UK Prime Minister David Cameron called upon the Commonwealth Countries to strengthen their commitment to human rights and, as part of this, threatened to end development aid to countries banning homosexuality.  Making aid conditional on a government’s policies can be criticised as a form of neo-colonialism. However, in this case, Mr Cameron is right to makes a point of a specific kind of human rights abuse which threatens health security: how are homosexuals meant to access condoms and treatment for sexually-transmitted infections, including HIV when simply being homosexual is illegal? In these situations we also see men who are gay, but cannot live openly so, inadvertently infecting their wives with HIV because they cannot access health services as gay men. Finally, these laws can also encourage violence against homosexuals, as seen in the murder of Ugandan gay activist David Kato.

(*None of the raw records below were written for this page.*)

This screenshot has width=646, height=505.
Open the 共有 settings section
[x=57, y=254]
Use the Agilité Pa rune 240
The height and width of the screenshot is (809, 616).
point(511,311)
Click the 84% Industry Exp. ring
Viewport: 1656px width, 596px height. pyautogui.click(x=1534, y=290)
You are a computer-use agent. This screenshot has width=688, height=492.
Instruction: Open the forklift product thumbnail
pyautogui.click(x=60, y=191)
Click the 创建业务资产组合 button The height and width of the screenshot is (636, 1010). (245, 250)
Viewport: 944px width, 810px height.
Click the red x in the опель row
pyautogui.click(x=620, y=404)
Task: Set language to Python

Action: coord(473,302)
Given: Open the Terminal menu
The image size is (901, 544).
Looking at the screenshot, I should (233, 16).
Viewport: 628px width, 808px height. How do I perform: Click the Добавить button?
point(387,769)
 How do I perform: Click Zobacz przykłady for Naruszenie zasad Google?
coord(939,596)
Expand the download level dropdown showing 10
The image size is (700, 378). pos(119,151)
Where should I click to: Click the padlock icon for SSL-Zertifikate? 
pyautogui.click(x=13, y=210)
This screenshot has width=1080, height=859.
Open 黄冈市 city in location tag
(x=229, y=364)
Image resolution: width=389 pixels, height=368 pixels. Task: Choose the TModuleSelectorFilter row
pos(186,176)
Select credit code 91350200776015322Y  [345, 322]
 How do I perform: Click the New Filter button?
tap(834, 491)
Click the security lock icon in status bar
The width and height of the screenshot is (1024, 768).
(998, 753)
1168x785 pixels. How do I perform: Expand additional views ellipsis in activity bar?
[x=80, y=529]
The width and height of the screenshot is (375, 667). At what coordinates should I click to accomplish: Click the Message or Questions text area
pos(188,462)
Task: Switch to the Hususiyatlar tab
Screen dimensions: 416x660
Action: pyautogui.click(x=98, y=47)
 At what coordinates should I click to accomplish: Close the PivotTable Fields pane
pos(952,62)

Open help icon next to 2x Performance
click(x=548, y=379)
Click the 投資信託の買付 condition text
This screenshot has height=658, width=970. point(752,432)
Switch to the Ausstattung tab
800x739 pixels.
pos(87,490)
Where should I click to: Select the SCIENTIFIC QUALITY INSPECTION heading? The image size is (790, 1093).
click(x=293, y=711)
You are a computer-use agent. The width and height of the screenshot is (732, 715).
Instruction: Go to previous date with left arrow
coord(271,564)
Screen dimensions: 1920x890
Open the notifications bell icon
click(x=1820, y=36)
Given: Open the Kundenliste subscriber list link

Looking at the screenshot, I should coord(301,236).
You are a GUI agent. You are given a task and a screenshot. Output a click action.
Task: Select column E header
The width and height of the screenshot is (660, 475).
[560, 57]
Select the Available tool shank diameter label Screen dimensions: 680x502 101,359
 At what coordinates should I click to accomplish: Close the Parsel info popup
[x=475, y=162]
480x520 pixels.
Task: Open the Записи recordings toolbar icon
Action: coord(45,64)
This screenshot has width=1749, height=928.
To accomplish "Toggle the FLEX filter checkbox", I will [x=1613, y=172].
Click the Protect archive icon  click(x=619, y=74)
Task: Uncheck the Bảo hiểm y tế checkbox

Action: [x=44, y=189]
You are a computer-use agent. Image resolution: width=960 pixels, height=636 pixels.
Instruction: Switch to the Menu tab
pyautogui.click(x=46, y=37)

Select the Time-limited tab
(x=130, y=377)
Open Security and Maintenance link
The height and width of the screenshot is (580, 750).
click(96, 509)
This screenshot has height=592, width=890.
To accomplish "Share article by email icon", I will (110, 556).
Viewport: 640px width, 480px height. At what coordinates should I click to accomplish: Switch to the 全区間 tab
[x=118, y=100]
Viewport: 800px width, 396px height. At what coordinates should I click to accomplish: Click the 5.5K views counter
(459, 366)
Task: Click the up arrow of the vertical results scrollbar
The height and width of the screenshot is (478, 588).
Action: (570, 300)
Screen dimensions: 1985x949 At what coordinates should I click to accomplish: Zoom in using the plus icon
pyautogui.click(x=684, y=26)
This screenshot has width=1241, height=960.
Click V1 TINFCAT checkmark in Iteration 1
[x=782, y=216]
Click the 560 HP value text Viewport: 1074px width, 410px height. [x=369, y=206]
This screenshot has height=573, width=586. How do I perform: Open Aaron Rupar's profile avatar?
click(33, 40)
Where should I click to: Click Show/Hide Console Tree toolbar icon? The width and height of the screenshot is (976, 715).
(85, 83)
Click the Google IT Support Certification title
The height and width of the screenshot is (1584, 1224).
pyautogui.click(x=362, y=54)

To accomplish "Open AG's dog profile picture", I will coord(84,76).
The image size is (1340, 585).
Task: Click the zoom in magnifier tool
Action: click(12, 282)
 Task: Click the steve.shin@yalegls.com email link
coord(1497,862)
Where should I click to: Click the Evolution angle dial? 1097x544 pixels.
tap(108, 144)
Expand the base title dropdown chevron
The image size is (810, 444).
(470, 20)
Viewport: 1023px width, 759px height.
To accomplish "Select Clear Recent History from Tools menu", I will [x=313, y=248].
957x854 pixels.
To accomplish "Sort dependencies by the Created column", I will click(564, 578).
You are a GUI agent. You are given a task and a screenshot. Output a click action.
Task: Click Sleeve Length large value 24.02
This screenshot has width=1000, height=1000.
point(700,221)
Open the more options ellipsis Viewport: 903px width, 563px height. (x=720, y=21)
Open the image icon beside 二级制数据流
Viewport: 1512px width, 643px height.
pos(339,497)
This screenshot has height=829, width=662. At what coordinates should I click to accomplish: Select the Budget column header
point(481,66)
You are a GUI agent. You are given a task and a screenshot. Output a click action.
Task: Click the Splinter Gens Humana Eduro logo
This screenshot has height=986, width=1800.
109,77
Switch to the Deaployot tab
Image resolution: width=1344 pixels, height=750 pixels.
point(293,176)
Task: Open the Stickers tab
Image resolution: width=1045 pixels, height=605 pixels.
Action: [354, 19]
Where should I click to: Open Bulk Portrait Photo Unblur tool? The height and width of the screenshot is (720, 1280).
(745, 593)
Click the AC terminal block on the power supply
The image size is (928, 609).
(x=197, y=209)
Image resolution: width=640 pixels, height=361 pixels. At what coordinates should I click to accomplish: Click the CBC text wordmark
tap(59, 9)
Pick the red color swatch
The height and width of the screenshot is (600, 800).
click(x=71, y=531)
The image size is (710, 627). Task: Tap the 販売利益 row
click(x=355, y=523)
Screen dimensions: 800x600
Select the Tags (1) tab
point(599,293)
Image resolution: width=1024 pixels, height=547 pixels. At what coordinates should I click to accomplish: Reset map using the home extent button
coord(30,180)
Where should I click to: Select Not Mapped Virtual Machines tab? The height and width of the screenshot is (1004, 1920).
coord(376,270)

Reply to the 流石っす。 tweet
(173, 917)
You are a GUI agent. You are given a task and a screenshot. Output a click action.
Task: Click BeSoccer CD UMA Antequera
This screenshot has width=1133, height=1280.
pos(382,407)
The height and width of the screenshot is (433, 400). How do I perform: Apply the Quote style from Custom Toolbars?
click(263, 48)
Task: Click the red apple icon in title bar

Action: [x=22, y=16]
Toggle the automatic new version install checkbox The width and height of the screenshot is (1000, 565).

Moving onto Cannes, health and development were never expected to be priorities at the G20 Summit, with the on-going crises in the international financial system already expected to be the focus, even before Greece stole the stage with its Euro referendum. However, Bill Gates had been invited by French president Nicolas Sarkozy to speak. Mr Gates launched a report on development for the G20 leaders, notably calling for a tax on financial transactions and more generally he advocated keeping the intertwined issues of poverty, hunger, climate change and health on the international agenda.  According to the Huffington Post, Mr Gates said that he’ll 'be taking a message to the G20 that we can't turn our backs on the world's poorest, even in these tough economic times'. Mr Gates did that and although the Bill and Melinda Gates Foundation has plenty of critics, we can thank Mr Gates for getting health onto the G20 agenda at all.

The SIPRI Global Health Security team recently attended an excellent seminar organised by Läkare Utan Gränser (Swedish Medicins Sans Frontieres) on progress in fighting HIV/AIDS. And Mr Gates is right to keep the world’s most vulnerable need on the international agenda.  The seminar highlighted the extraordinary progress made on preventing and treating HIV/AIDS in the past 30 years, as well as the lessons learnt  - and being applied – in making investments in HIV/AIDS extremely good value-for-money for donors, particularly in preventing infections and keeping those already infected on treatment so that they are productive members of society and the economy.

So this week we return to another sort of air-grounding: recent news in Swaziland saw HIV-positive individuals prevented from obtaining a pilot’s licences, even though this is against laws in Swaziland which prohibit the termination of employment based on HIV status.  There is no reason why an individual who tests positive for HIV cannot pilot an aircraft and setting a precedent like this could be economically devastating in a country where up to 40% of the population is HIV-positive.  And it is also the sort of human rights violation that David Cameron intends to address in suggesting tying aid to human rights.